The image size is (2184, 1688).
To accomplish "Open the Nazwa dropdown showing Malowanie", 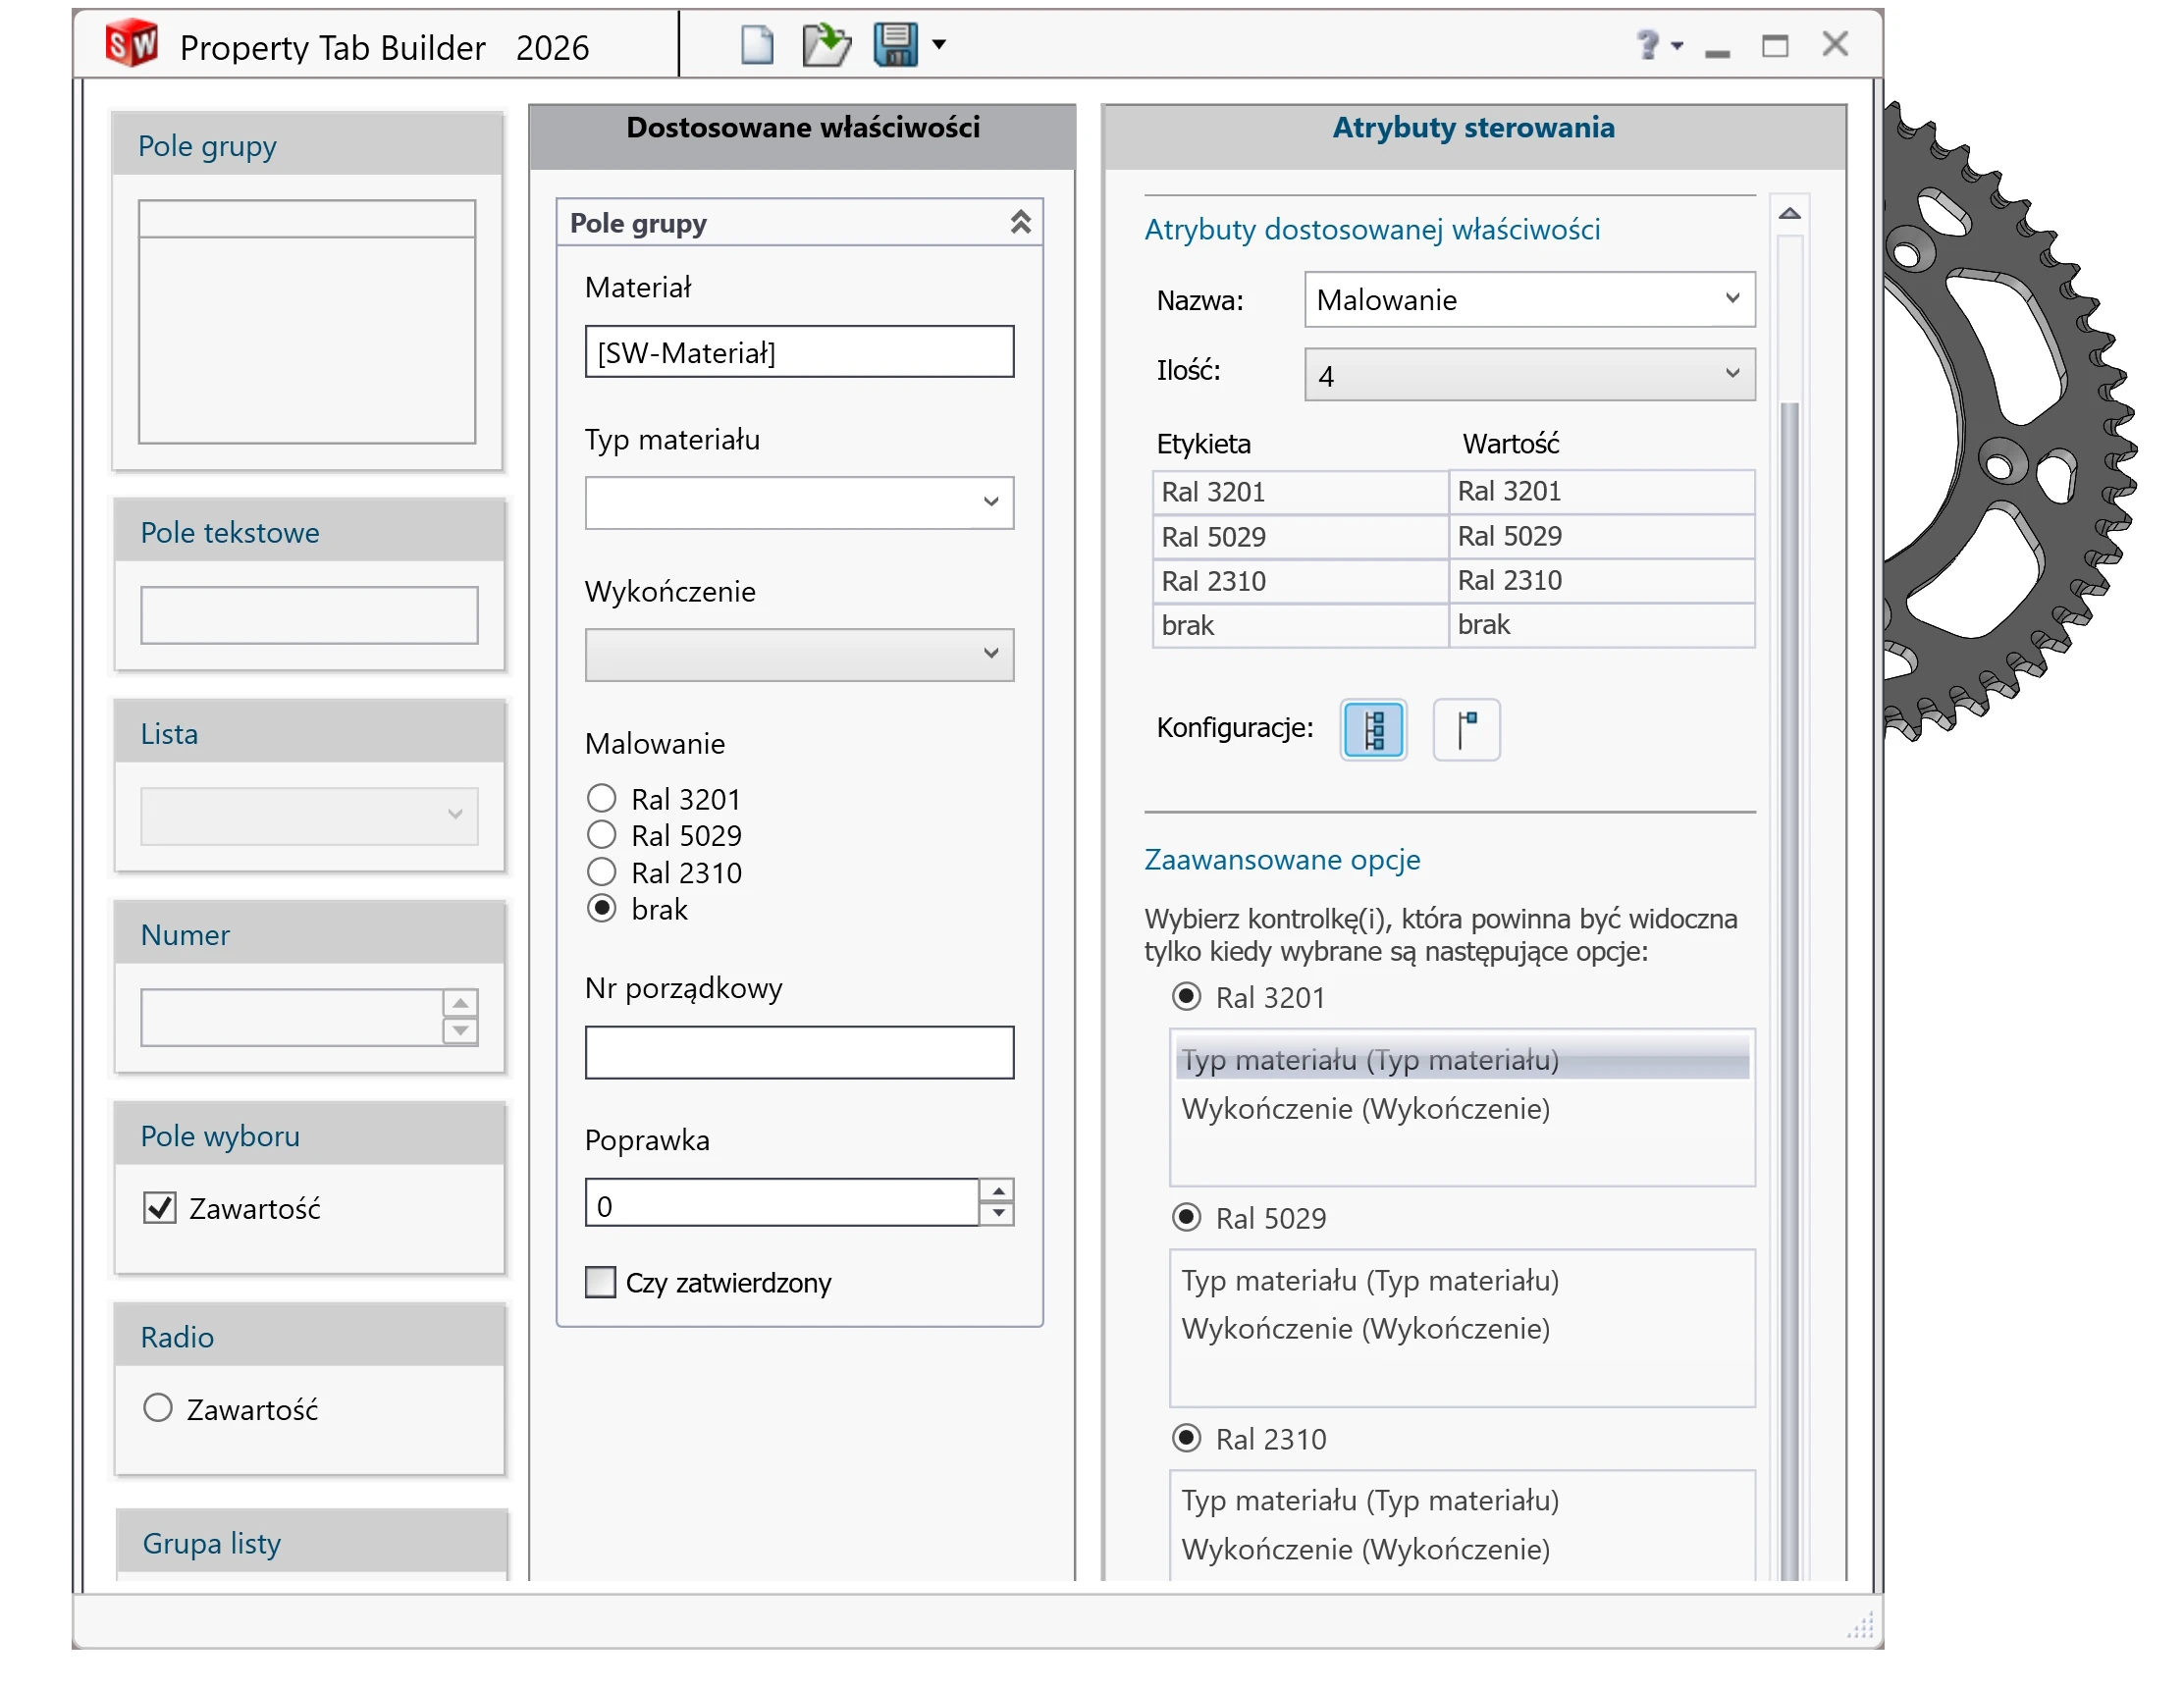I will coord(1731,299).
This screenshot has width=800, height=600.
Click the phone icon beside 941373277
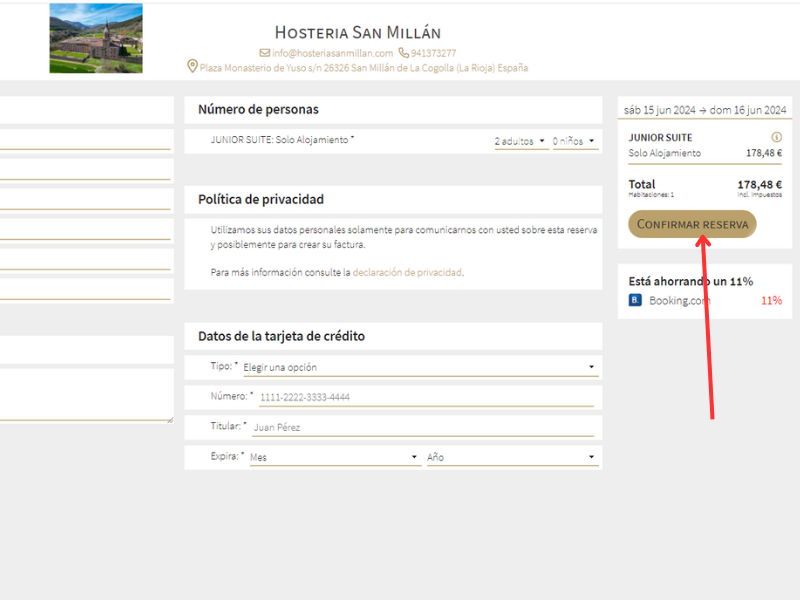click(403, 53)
++++++++
#### WHAT TO WORK ON
Repeat the entries word for word, starting at the line that contains "This screenshot has width=800, height=600." and ending at the last line of the entries. Leave the pictures out.

#### RESPONSE
This screenshot has width=800, height=600.
Click the phone icon beside 941373277
click(403, 53)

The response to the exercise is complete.